▶ **Instruction**: Copy the material from the line with "The height and" up to and including the line with "(x=1634, y=514)", keeping every character as it appears. Leave the pictures out of your copy.

▶ **Material**:
---

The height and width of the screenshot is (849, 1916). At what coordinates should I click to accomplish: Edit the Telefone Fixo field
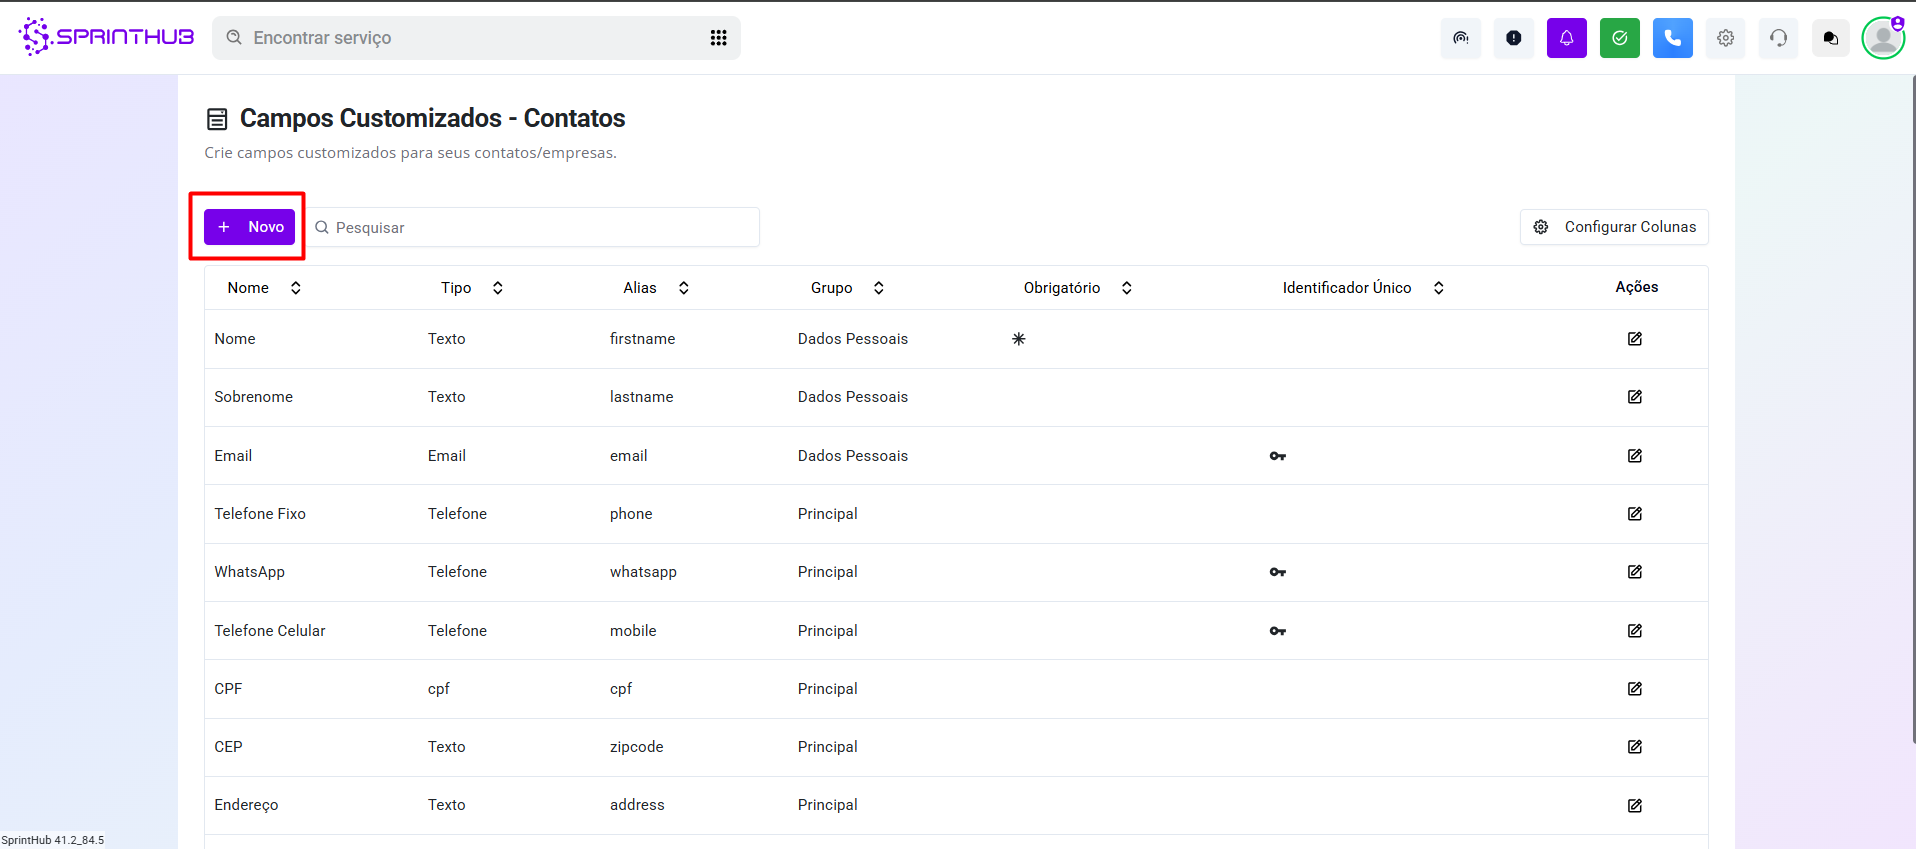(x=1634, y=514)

---

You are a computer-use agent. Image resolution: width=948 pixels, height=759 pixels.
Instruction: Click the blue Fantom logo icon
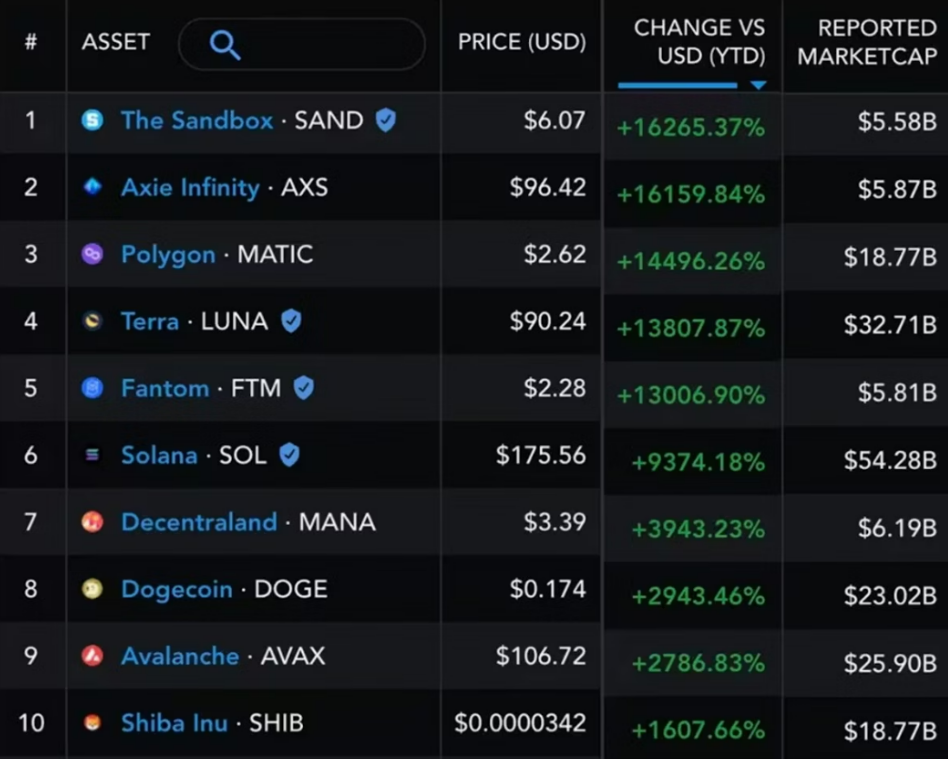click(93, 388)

---

▶ **Correct response**:
The height and width of the screenshot is (849, 1916). At what coordinates should I click to accomplish: Edit the Telefone Fixo field
(x=1634, y=514)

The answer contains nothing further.